Department of Design

January 5th, 2010

A completely different use case for the redesigned boarding pass

This is an addendum to the boarding pass redesign I posted earlier today.

My friend Andy pointed out a completely different use case than the one I’d designed for, which was, essentially, me: a single adult traveler who confirms my reservation and checks baggage at the ticket counter or a nearby self-serve kiosk.

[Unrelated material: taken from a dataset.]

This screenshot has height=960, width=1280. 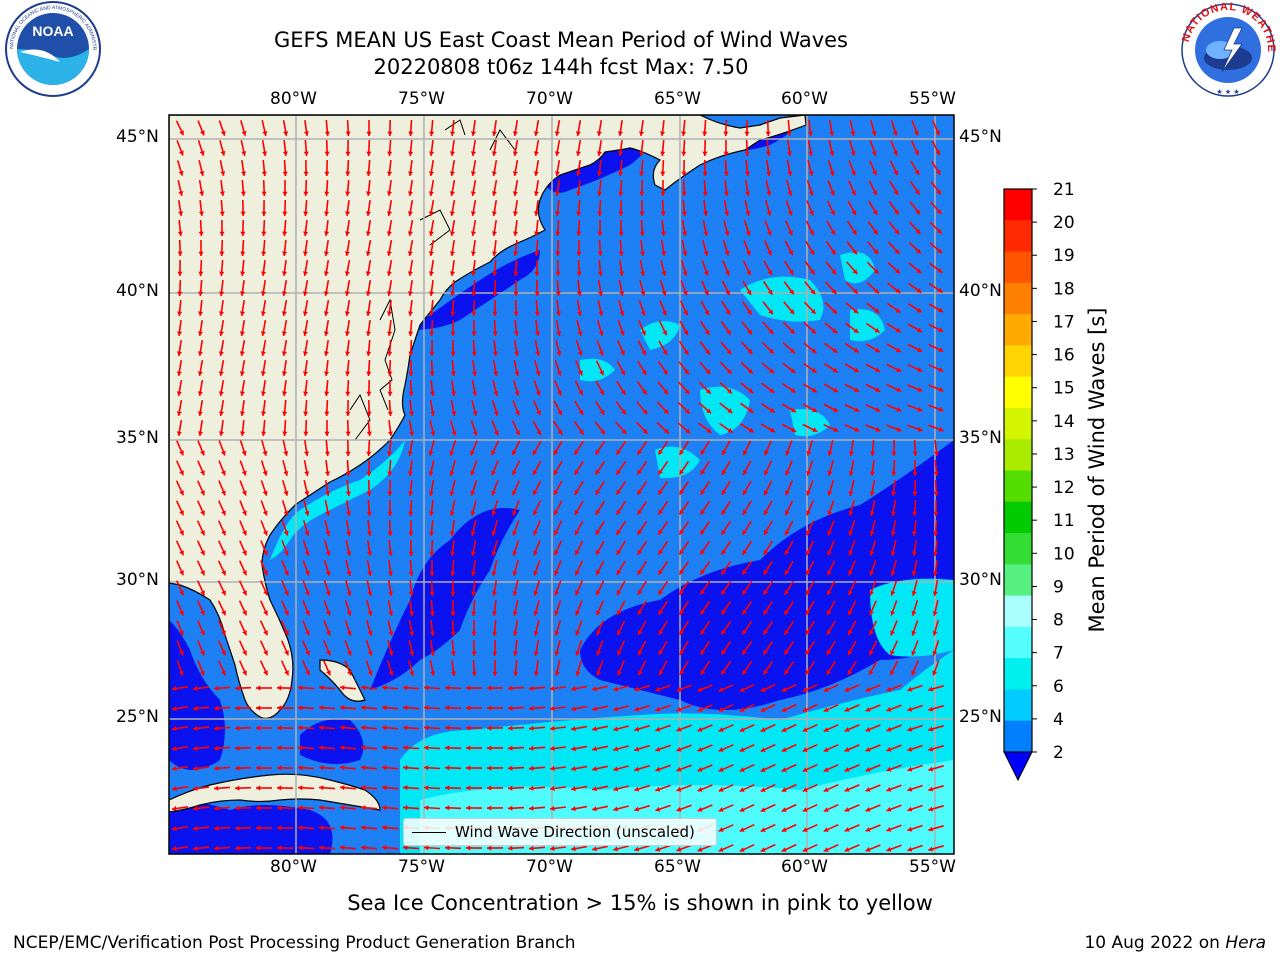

Andy’s primary use case is a family traveling together with small children, with pre-printed boarding passes and self-checked luggage. As a result, certain things that aren’t important in my use case become extremely important:

  • The traveler’s name. A single adult traveler will likely never need to double-check their own name on their ticket. The TSA will double-check it against a government ID, and a gate attendant may glance at it briefly.
    In contrast, a traveling parent will likely need to check ticket names and seats several times to make sure everyone boards at the right time.
  • Bar code positions. Bar code positions only matter to travelers that are self-checking baggage. According to Andy, my design wouldn’t work well on the rather temperamental scanning machines, which even now require awkward paper folding and fiddling. To be honest, I’m not sure if any letter-paper sized self-printed ticket barcode would be easy to scan. The much better solution is to let the user enter a simple five-digit ID code or use a credit card for identification, like self-checkin kiosks.
    (Gate attendants will also scan bar codes as travelers board flights, but my original design is serviceable for that use case.)
  • Airport city names. This is primarily a problem on flights with multiple stops, and one that I addressed—minimally—in my design. As Andy pointed out, the passengers you’re in charge of, the more important a clear ticket sequence is.
    Rather than emphasize city names, I favor a simple numerical approach (labeling tickets flight one, two, three, and so on). Color-coded numbers would be even better, of course, though likely not practical.
  • I’m sure there’s other use cases I haven’t thought of yet. Justin also mentioned that the information hierarchy on my ticket still doesn’t make it immediately clear what the traveler should be looking at at any given time. Unfortunately this is because the traveler’s needs change as they progress through the airport; in this comment, I talk about my grand vision to have every stage color-coded.